▸ RECORDS FOR THIS TASK:
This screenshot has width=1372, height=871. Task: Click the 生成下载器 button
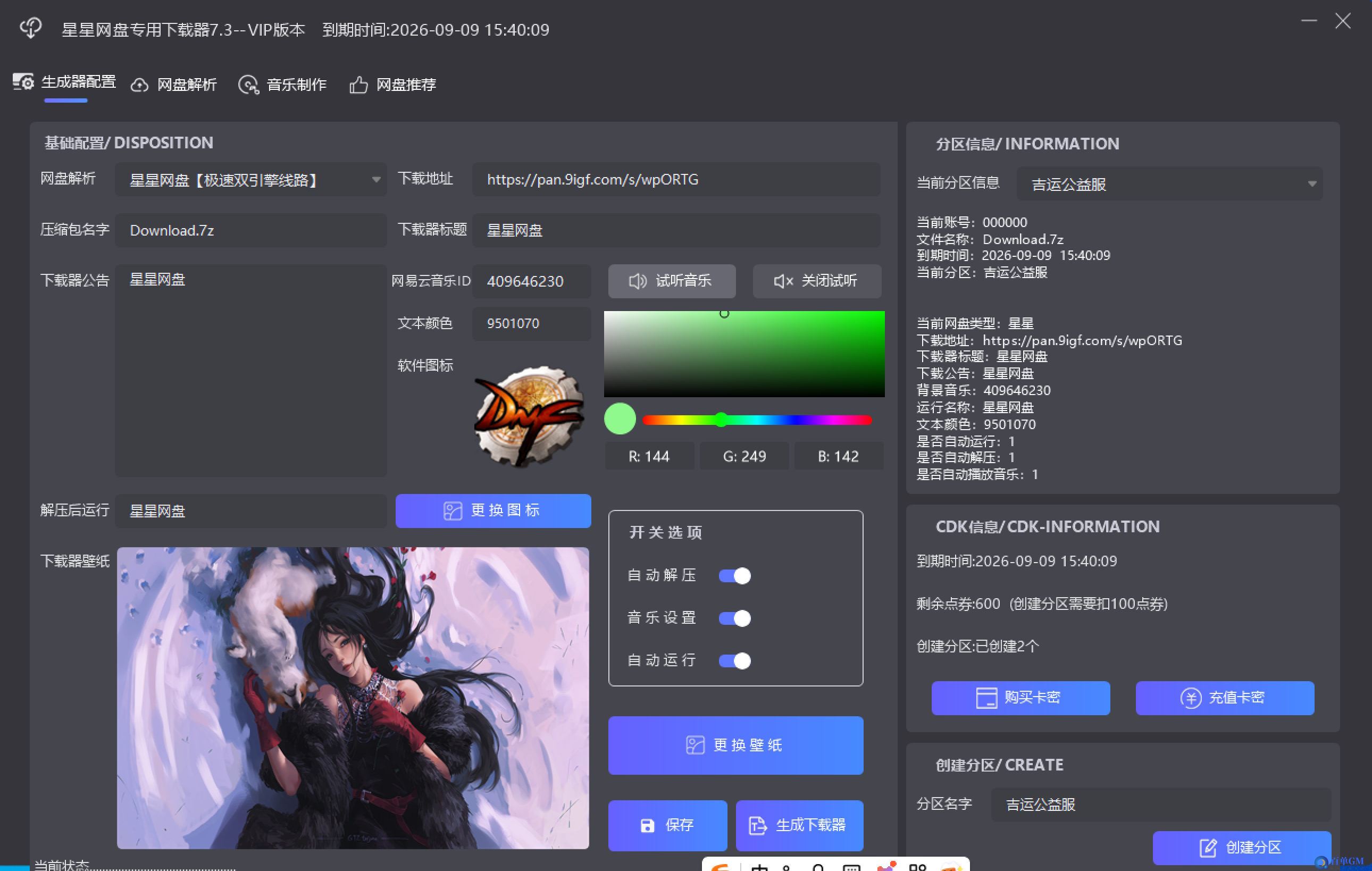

* * *

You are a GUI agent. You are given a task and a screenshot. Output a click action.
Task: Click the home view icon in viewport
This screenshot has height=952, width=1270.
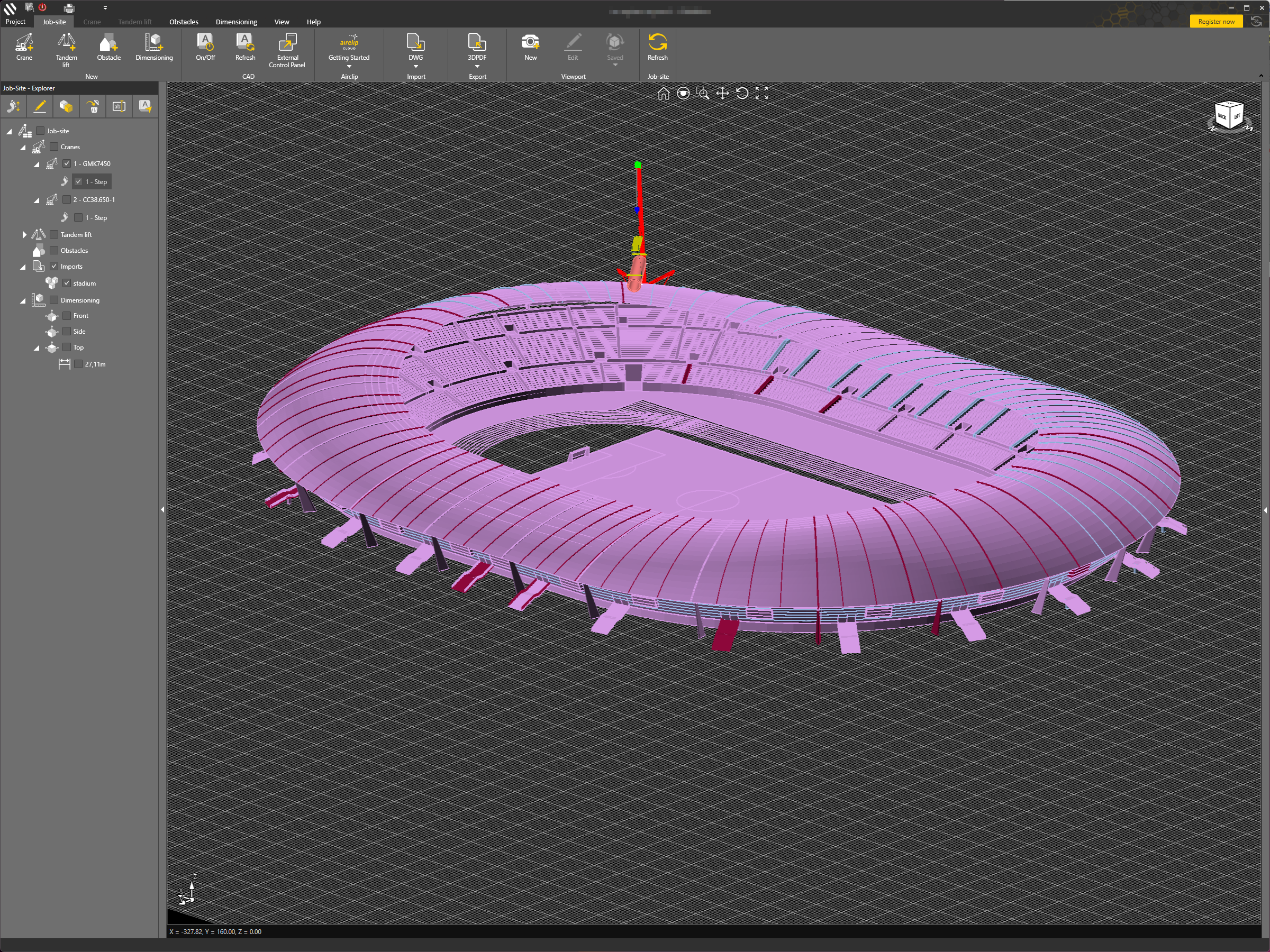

* * *

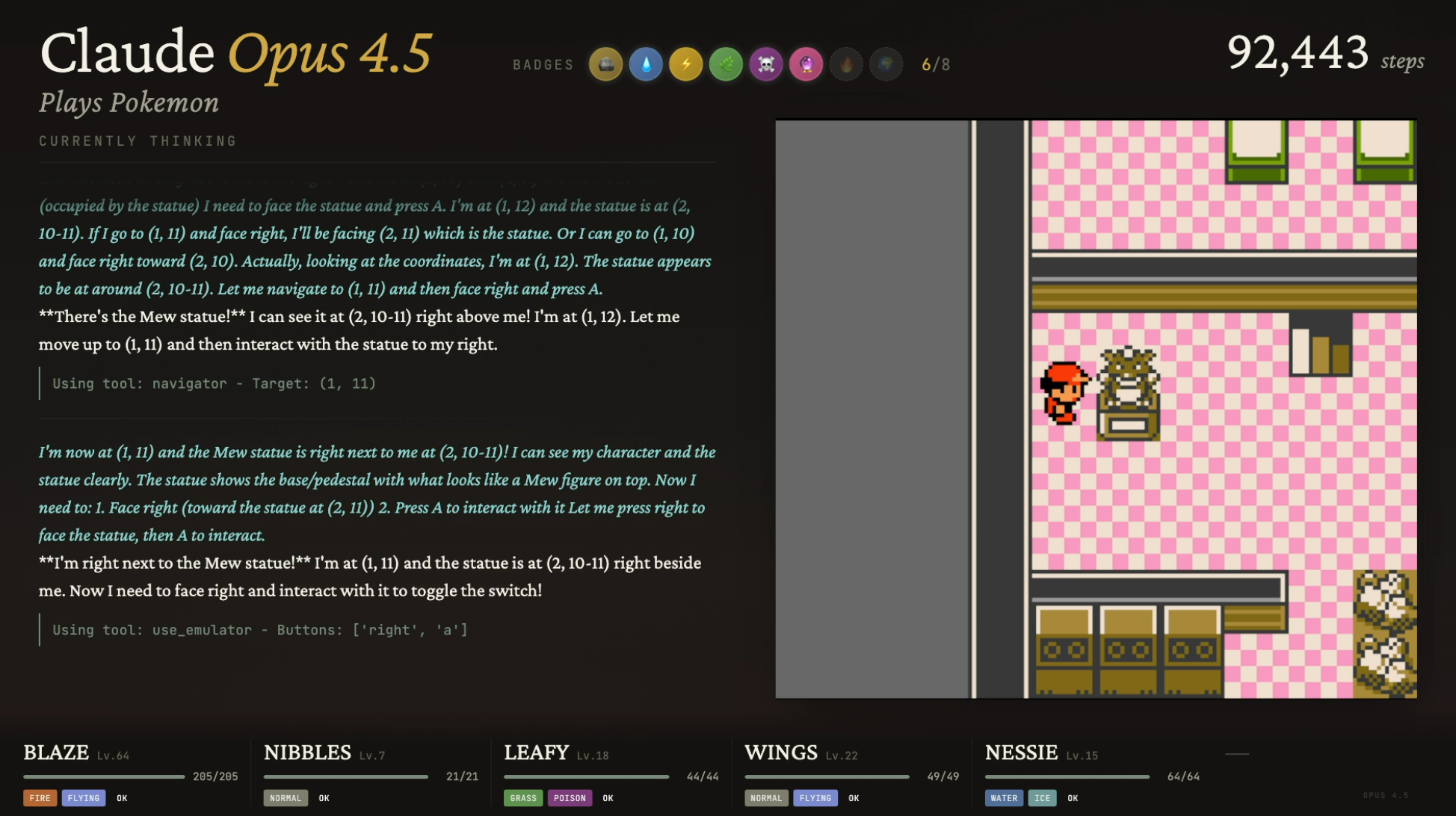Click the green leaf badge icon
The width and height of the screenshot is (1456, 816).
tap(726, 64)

▸ WORK TO COMPLETE:
Among the entries above, find the line with "You are a GUI" and the line with "This screenshot has height=952, width=1270."; give again exactly these two lines and all lines between them.

▸ FINISHED TASK:
You are a GUI agent. You are given a task and a screenshot. Output a click action.
Task: Click the home view icon in viewport
This screenshot has height=952, width=1270.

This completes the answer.